Department of Food Science and Human Nutrition, University of Illinois at Urbana-Champaign, Urbana, IL 61801, USA.
Metab Eng. 2013 Jan;15:134-43. doi: 10.1016/j.ymben.2012.11.005. Epub 2012 Nov 22.
Anaerobic bacteria assimilate cellodextrins from plant biomass by using a phosphorolytic pathway to generate glucose intermediates for growth. The yeast Saccharomyces cerevisiae can also be engineered to ferment cellobiose to ethanol using a cellodextrin transporter and a phosphorolytic pathway. However, strains with an intracellular cellobiose phosphorylase initially fermented cellobiose slowly relative to a strain employing an intracellular β-glucosidase. Fermentations by the phosphorolytic strains were greatly improved by using cellodextrin transporters with elevated rates of cellobiose transport. Furthermore under stress conditions, these phosphorolytic strains had higher biomass and ethanol yields compared to hydrolytic strains.

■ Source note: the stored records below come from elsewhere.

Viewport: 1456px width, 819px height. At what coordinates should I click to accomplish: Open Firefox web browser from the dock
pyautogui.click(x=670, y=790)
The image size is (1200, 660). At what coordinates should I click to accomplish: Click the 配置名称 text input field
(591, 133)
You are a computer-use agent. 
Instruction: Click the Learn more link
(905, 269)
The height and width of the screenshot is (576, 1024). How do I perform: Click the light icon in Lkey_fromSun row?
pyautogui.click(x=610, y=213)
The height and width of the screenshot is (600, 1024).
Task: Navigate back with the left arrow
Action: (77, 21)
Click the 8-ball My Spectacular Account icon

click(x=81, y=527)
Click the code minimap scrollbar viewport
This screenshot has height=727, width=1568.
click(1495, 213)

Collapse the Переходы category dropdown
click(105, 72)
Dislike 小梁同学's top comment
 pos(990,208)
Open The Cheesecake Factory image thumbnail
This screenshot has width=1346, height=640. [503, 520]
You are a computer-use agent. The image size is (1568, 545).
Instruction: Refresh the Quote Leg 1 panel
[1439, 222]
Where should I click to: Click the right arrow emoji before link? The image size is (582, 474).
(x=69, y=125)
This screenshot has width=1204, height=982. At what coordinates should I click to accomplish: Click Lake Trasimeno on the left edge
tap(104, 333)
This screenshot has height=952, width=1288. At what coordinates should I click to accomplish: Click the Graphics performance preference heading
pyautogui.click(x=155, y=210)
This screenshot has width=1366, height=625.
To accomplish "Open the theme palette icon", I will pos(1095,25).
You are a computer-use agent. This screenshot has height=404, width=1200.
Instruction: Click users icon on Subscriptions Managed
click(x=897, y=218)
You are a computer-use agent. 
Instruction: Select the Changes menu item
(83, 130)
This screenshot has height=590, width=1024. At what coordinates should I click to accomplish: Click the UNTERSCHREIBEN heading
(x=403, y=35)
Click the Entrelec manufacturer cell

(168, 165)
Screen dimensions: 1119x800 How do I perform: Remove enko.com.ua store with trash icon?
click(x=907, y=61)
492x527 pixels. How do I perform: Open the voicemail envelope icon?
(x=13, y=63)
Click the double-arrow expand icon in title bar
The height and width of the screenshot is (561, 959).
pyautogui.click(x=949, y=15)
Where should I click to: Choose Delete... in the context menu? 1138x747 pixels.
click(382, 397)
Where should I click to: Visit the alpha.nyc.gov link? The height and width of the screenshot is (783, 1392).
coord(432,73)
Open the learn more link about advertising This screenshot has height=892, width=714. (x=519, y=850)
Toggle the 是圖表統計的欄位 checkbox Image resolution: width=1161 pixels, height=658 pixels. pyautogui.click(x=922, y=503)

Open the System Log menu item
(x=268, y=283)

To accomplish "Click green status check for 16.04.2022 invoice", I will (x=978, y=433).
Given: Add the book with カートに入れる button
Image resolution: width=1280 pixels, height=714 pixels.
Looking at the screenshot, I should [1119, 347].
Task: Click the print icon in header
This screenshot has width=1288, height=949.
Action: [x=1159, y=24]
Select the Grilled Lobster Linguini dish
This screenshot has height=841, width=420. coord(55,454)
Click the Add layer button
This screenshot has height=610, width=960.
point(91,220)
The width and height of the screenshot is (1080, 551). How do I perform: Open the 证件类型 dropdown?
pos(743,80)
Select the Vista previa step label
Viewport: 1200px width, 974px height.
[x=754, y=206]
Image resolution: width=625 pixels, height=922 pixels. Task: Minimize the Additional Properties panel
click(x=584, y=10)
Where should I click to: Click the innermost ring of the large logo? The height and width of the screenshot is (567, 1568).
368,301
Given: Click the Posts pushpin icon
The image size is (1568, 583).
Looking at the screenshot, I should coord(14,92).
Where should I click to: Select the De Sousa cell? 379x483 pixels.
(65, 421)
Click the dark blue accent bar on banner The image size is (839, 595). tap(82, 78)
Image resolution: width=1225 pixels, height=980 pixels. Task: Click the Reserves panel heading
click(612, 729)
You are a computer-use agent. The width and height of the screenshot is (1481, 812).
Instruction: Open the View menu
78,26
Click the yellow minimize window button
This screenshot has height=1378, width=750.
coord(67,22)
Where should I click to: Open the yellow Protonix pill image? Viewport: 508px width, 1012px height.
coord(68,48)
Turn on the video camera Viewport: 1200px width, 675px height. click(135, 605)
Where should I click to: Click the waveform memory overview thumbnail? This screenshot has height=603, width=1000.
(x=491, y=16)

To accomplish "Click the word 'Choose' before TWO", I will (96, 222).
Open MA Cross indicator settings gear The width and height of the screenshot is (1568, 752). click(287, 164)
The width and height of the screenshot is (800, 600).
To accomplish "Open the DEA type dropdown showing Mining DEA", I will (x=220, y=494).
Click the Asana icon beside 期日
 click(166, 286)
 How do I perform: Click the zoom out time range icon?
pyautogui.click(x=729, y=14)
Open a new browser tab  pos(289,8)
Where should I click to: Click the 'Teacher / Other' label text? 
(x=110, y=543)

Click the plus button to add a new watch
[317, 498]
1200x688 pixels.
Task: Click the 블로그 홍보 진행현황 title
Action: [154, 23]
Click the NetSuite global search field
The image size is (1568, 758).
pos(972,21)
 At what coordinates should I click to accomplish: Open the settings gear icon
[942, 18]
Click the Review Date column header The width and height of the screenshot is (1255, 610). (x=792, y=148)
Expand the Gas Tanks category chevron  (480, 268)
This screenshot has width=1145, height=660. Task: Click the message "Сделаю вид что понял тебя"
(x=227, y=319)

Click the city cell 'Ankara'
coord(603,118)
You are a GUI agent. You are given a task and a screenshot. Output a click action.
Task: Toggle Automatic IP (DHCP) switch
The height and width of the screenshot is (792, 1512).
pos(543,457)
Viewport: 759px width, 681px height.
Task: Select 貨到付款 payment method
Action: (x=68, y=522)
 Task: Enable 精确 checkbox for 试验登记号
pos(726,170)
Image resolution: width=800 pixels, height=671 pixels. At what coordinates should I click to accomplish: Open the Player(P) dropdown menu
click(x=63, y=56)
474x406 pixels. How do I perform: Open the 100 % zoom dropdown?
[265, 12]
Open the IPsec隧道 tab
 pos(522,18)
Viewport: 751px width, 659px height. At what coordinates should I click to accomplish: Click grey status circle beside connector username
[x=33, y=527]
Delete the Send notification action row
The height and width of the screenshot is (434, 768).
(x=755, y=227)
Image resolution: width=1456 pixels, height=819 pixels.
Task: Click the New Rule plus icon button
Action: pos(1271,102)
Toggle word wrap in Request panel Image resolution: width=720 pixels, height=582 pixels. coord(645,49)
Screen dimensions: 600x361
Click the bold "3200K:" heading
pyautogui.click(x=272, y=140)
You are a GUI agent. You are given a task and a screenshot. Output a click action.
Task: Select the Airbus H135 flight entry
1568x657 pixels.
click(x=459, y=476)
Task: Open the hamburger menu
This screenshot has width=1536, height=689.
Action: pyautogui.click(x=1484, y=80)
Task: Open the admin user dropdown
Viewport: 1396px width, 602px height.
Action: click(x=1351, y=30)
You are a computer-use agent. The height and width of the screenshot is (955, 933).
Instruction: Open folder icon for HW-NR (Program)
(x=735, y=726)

These observations suggest that, although cellobiose phosphorolysis has energetic advantages, phosphorolytic strains are limited by the thermodynamics of cellobiose phosphorolysis (ΔG°=+3.6kJmol(-1)). A thermodynamic "push" from the reaction immediately upstream (transport) is therefore likely to be necessary to achieve high fermentation rates and energetic benefits of phosphorolysis pathways in engineered S. cerevisiae.
厌氧菌通过使用磷酸解途径同化植物生物质中的纤维二糖,为生长生成葡萄糖中间体。酵母酿酒酵母也可以通过使用纤维二糖转运蛋白和磷酸解途径来工程化发酵纤维二糖生成乙醇。然而,与使用细胞内β-葡萄糖苷酶的菌株相比,具有细胞内纤维二糖磷酸化酶的菌株最初发酵纤维二糖的速度较慢。通过使用具有提高的纤维二糖转运速率的纤维二糖转运蛋白,磷酸解菌株的发酵得到了极大改善。此外,在应激条件下,与水解菌株相比,这些磷酸解菌株具有更高的生物量和乙醇产量。这些观察结果表明,尽管纤维二糖磷酸解具有能量优势,但磷酸解菌株受到纤维二糖磷酸解热力学(ΔG°=+3.6kJmol(-1))的限制。因此,在工程酿酒酵母中,可能需要来自反应上游(转运)的热力学“推动”,以实现高发酵速率和磷酸解途径的能量优势。